# To `.loc` or `.iloc` - more on Pandas indexes

From the [previous page](0_0_pandas_intro.Rmd), remember our maxims that:

- *"a Pandas Series is a numpy array, plus a `name` attribute and an array-like `index`"* 

...and...

- *"a Pandas Data Frame is just a *dictionary-like collection of Series*"? 

On this page we will examine differences between Data Frame attributes. We will demonstrate that the `name` attribute is optional - the default `name` is `None` and the `name` attribute can be left unspecified in any given Series with minimal consequences. We will show, however, that it is essential to specify the `name` attribute as a column name when a Series is part of a Pandas Data Frame. 

In contrast, an `index` is essential - if no `index` is specified then Pandas will create one. However, we will show that it is sensible to replace Pandas' default index with a custom index, to avoid accidental errors when indexing. 

In [None]:
# import libraries
import numpy as np
import pandas as pd

## What's in a `name`?

To consider the difference in importance/default behaviour between the `name` attribute and the `index` attribute, let's again build a Pandas Series "by hand", using numpy arrays. We'll use the [fertility and Human Development Index data once more](https://ourworldindata.org/grapher/children-per-woman-vs-human-development-index).
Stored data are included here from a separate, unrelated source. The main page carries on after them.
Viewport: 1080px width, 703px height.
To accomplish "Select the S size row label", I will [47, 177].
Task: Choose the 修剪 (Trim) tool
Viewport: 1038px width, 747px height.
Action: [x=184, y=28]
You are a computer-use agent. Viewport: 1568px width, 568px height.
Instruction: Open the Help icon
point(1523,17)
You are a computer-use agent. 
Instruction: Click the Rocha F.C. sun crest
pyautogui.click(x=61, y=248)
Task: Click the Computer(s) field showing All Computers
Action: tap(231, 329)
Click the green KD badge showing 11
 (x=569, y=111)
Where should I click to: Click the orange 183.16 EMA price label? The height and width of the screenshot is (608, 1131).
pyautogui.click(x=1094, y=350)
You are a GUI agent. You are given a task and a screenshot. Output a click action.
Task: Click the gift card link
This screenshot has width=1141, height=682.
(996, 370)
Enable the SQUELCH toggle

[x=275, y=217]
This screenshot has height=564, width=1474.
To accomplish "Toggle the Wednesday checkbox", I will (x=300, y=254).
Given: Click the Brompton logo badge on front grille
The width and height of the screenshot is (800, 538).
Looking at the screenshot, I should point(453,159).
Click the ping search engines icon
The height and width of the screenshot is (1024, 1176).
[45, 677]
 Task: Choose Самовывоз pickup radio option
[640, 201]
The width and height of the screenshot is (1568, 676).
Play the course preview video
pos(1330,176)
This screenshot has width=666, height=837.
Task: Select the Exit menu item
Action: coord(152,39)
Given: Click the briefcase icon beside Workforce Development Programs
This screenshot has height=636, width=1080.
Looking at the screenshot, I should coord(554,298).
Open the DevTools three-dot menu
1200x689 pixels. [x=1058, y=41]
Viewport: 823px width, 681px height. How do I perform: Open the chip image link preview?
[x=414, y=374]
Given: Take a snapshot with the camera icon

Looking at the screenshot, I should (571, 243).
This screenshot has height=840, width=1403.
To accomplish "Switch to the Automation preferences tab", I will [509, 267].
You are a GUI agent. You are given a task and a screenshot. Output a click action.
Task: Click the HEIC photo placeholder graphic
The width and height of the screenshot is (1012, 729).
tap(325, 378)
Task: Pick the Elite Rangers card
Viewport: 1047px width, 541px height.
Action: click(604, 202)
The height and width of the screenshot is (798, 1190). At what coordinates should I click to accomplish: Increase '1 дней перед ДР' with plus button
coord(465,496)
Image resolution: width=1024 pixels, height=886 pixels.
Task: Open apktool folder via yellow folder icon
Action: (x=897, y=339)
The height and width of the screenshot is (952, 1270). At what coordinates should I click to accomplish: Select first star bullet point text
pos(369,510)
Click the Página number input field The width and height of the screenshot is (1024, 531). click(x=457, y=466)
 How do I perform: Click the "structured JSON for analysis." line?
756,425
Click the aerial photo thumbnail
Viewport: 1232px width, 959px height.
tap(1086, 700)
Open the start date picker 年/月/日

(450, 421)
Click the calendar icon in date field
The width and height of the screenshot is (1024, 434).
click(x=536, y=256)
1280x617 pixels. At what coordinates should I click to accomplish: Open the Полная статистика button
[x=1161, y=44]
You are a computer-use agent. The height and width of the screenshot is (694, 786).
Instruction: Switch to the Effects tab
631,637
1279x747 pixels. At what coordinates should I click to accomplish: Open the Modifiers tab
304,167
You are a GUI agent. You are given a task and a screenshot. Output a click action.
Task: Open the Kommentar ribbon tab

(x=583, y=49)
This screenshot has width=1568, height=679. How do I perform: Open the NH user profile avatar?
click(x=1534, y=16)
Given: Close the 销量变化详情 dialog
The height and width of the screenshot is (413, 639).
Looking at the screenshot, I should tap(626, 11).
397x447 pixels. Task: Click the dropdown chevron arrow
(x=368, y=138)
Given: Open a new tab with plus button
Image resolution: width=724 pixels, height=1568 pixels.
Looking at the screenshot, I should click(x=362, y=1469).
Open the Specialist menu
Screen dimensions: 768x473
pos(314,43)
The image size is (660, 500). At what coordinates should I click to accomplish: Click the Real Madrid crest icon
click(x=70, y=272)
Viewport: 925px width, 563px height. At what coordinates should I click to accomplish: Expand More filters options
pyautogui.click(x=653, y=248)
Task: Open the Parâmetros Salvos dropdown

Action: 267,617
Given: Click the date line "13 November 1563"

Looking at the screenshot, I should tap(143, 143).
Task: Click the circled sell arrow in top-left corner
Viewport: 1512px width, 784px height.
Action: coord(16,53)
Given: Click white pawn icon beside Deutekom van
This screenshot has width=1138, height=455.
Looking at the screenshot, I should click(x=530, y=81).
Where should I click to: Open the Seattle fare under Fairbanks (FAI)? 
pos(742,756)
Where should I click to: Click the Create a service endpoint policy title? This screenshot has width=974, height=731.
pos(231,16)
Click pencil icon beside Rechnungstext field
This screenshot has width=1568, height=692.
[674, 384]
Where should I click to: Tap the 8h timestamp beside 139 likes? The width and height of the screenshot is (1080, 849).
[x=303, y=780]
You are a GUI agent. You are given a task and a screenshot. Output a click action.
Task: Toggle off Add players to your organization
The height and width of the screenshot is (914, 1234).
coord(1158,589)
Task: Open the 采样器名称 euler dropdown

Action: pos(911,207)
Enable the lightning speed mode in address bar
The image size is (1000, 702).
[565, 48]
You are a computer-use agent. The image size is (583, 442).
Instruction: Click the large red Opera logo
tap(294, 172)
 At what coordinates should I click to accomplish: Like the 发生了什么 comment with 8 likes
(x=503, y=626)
First, an array containing the three-letter codes for each country:

In [None]:
# three letter codes for each country
country_codes_array = np.array(['AUS', 'BRA', 'CAN',
                          'CHN', 'DEU', 'ESP',
                          'FRA', 'GBR', 'IND',
                          'ITA', 'JPN', 'KOR',
                          'MEX', 'RUS', 'USA'])
country_codes_array

Second, an array containing the Human Development Index (HDI) scores for each country:

In [None]:
# Human Development Index Scores for each country
hdis_array = np.array([0.896, 0.668, 0.89 , 0.586, 
                       0.844, 0.89 , 0.49 , 0.842, 
                       0.883, 0.709, 0.733, 0.824,
                       0.828, 0.863, 0.894])

hdis_array

We can make a Series using the `pd.Series()` constructor. Our `.values` array is the HDI scores, and the `index` is the three-letter country codes. As we have seen previously, we specify the `index` using the `index=` argument.

In [None]:
# make a series from the `hdis` array
hdi_series =  pd.Series(hdis_array, 
                        index=country_codes_array)

hdi_series

Currently, our Series has data (`values`) and and an `index`, but no `name` attribute:

In [None]:
# show the `values`
hdi_series.values

In [None]:
# show the `index`
hdi_series.index

In [None]:
# show that `name` is None (e.g. does not exist)
hdi_series.name is None

The `name` attribute is optional when considering Series which are not part of Data Frames. The default `name` attribute  is `None`. E.g. if we do not specifiy a `name`, Pandas will set `name` to be `None`.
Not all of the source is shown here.